Fittingly, the student protests (occasionally abetted by their teachers) of the civil rights era that forced schools to add African American history courses to their curricula, that pressured instructors to give blacks their rightful place in U.S. history courses, and that ultimately led to a fundamental reconceptualization of American history with race at its core, has resulted in increased scholarly attention to the history of African American education. And that new scholarship reminds us again that history is not written in a vacuum, that historians are influenced by their zeitgeist, that the writing of African American history reflects the history of African Americans and of relations between black and white.

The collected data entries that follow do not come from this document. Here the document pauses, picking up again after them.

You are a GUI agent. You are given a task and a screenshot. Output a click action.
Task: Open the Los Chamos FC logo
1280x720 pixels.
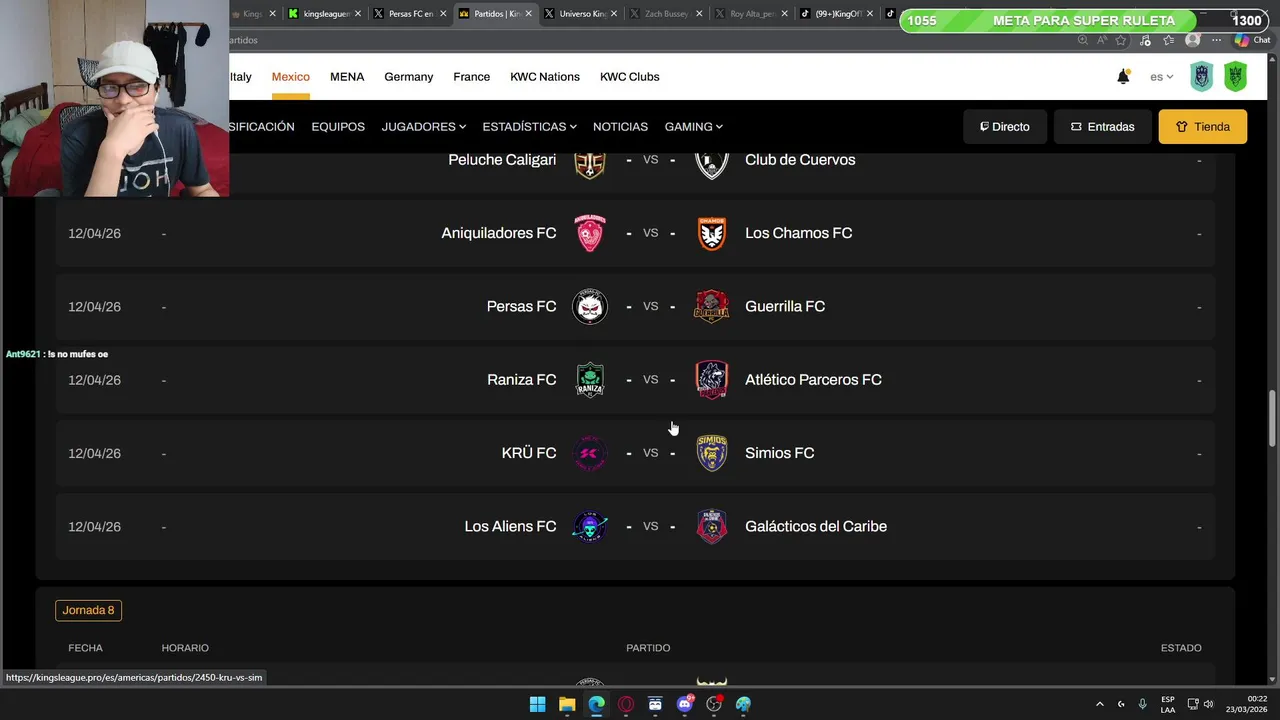[x=712, y=233]
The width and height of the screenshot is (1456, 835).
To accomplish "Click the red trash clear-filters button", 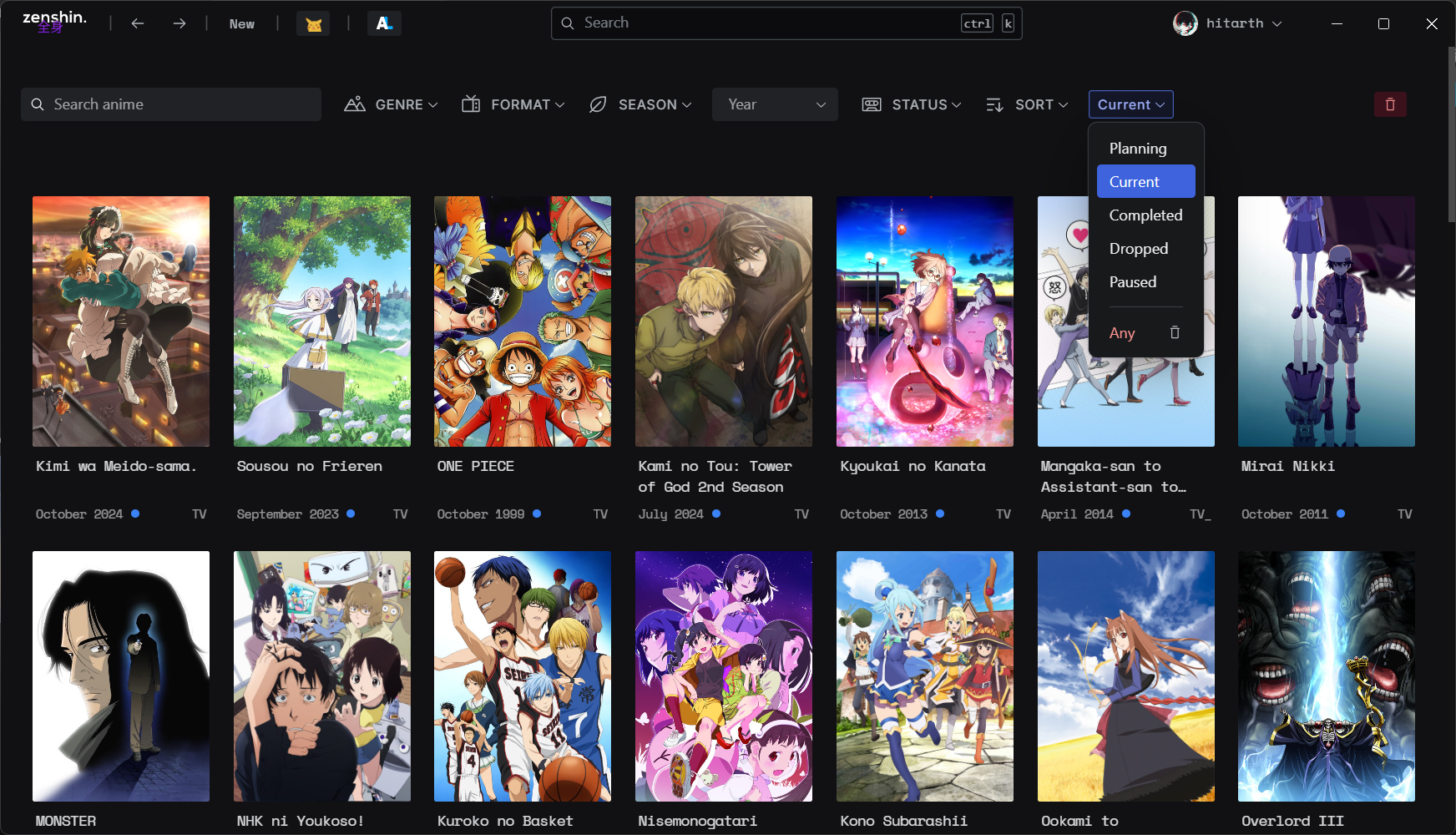I will 1390,104.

John Hope Franklin, in "On the Evolution of Scholarship in Afro-American History," delineates four periods or generations (1). The first, from George Washington Williams's History of the Negro Race in America (1882) to Booker T. Washington's Story of the Negro (1909), sought primarily to describe the positive role of blacks in American life. Written primarily by African Americans not trained as professional historians, such works depicted the adjustment of the race to the dominant white world. When read primarily as documents that reflect their times, rather than as works of historical scholarship, they serve a useful function.
In 1915 W. E. B. Du Bois's The Negro and the founding of the Association for the Study of the Negro Life and History, followed by the launching of the Journal of Negro History a year later, ushered in the second phase. Dominated largely by Carter G. Woodson, it emphasized black achievements in, and contributions to, American life and culture. Woodson's launching of Negro History Week in 1926, and of the popular Negro History Bulletin (for teachers and students) shortly thereafter, were intended to inform both blacks and whites that the Negro had not been "a negligible factor" in the history of the nation. This university-trained generation of African American historians, far more analytical than its predecessor, sought the advancement of the race by developing racial pride and self-respect.
Then, from Du Bois's Black Reconstruction (1935) to the end of the 1960s, came a generation of historians, mostly and increasingly white (and referred to derisively as "neo-abolitionists"), that focused less on the achievements of African American elites and more on the oppression of blacks by whites. Fighting for the integration of African Americans into the mainstream of American life--as well as fighting to integrate African American history into the mainstream of American history--its writings countered demeaning stereotypes of blacks while documenting the sordid history of discrimination. It sought, often successfully, to describe a past that would reinforce the black struggle to dismantle Jim Crow, end disfranchisement, and desegregate schools and public accommodations.
After the peak of black activism and the emergence of a new social milieu in the 1970s, the fourth and by far the largest generation of historians of African America (increasingly, but not yet mostly, black and/or female, as a consequence of the opening up of the historical profession) revised the all-too-common portrait of African Americans as hobbled victims of racial oppression. Drawing sustenance from women's studies, cultural studies, postcolonial studies, and other scholarly fields concerned with "theory," and also from post-civil-rights-era developments in black America, this latest outpouring of scholarship highlights black agency and group solidarity. It stresses the resilience and vibrancy of a distinct black community life, rather than the damaging effects of segregation emphasized in the earlier liberal, integrationist paradigm.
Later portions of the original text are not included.